>>>

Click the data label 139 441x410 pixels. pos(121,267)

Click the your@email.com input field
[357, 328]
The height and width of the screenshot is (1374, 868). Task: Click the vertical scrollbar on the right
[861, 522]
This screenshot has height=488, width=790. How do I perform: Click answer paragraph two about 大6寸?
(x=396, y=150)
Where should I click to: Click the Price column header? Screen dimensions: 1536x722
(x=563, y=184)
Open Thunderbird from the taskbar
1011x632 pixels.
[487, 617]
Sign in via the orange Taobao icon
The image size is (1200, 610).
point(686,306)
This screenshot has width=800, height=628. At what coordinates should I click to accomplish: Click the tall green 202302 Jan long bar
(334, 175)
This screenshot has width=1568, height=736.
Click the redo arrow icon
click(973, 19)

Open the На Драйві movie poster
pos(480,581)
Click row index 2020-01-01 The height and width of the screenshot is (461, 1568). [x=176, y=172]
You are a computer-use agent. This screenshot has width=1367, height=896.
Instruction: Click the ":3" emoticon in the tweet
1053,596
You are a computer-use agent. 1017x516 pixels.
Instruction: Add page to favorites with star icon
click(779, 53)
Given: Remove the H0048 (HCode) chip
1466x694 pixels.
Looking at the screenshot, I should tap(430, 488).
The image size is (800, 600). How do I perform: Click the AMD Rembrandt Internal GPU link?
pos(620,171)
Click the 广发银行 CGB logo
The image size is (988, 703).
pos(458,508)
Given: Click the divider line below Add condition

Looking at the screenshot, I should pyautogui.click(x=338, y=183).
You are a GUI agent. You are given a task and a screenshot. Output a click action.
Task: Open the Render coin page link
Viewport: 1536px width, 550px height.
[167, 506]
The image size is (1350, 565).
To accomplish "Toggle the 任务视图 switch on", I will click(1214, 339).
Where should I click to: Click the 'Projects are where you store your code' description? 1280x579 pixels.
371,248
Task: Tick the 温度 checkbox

<<<

#### TASK PROMPT:
Your task is to retype the records above exactly.

#### EXERCISE RESULT:
Click the data label 139 441x410 pixels. pos(121,267)

Click the your@email.com input field
[357, 328]
The height and width of the screenshot is (1374, 868). Task: Click the vertical scrollbar on the right
[861, 522]
This screenshot has height=488, width=790. How do I perform: Click answer paragraph two about 大6寸?
(x=396, y=150)
Where should I click to: Click the Price column header? Screen dimensions: 1536x722
(x=563, y=184)
Open Thunderbird from the taskbar
1011x632 pixels.
[487, 617]
Sign in via the orange Taobao icon
The image size is (1200, 610).
point(686,306)
This screenshot has width=800, height=628. At what coordinates should I click to accomplish: Click the tall green 202302 Jan long bar
(334, 175)
This screenshot has width=1568, height=736.
Click the redo arrow icon
click(973, 19)

Open the На Драйві movie poster
pos(480,581)
Click row index 2020-01-01 The height and width of the screenshot is (461, 1568). [x=176, y=172]
You are a computer-use agent. This screenshot has width=1367, height=896.
Instruction: Click the ":3" emoticon in the tweet
1053,596
You are a computer-use agent. 1017x516 pixels.
Instruction: Add page to favorites with star icon
click(779, 53)
Given: Remove the H0048 (HCode) chip
1466x694 pixels.
Looking at the screenshot, I should tap(430, 488).
The image size is (800, 600). How do I perform: Click the AMD Rembrandt Internal GPU link?
pos(620,171)
Click the 广发银行 CGB logo
The image size is (988, 703).
pos(458,508)
Given: Click the divider line below Add condition

Looking at the screenshot, I should pyautogui.click(x=338, y=183).
You are a GUI agent. You are given a task and a screenshot. Output a click action.
Task: Open the Render coin page link
Viewport: 1536px width, 550px height.
[167, 506]
The image size is (1350, 565).
To accomplish "Toggle the 任务视图 switch on", I will click(1214, 339).
Where should I click to: Click the 'Projects are where you store your code' description? 1280x579 pixels.
371,248
Task: Tick the 温度 checkbox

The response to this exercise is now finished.